- **Problem to work on**: Give back only the lines in the records below from the one with "Screen dimensions: 1915x1027" to the one with "Task: Select the 日期 column header", both inclusive, word for word.

- **Data to examine**:
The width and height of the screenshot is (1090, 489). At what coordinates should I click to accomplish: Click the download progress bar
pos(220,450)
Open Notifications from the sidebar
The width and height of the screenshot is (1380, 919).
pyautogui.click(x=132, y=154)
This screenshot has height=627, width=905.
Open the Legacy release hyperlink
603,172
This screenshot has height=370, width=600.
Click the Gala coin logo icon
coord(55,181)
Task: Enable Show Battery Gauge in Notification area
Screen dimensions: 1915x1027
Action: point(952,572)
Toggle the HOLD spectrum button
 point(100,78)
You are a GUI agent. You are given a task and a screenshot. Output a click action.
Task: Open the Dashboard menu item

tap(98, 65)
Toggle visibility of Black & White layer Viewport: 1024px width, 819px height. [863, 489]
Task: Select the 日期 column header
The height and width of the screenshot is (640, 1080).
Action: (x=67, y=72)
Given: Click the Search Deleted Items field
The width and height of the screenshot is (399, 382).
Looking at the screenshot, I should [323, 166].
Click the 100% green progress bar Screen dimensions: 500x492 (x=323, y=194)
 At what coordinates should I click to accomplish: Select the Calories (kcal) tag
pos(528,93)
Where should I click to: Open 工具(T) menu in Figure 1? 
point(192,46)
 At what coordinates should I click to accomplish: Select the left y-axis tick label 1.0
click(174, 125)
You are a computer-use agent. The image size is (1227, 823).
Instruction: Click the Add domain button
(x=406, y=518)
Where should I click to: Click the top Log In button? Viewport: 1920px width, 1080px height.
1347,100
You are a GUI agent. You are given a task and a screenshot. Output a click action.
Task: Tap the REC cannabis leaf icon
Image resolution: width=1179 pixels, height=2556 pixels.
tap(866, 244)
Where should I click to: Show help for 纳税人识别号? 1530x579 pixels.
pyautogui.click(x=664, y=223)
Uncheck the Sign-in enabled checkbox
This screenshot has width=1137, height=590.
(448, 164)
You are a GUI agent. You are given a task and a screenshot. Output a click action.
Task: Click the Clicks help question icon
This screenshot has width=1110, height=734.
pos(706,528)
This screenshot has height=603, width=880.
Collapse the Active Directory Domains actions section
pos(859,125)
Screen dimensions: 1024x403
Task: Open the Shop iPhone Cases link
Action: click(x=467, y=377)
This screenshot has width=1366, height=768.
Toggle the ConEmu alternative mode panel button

- **Output**:
Screen dimensions: 1915x1027
Action: point(952,572)
Toggle the HOLD spectrum button
 point(100,78)
You are a GUI agent. You are given a task and a screenshot. Output a click action.
Task: Open the Dashboard menu item

tap(98, 65)
Toggle visibility of Black & White layer Viewport: 1024px width, 819px height. [863, 489]
Task: Select the 日期 column header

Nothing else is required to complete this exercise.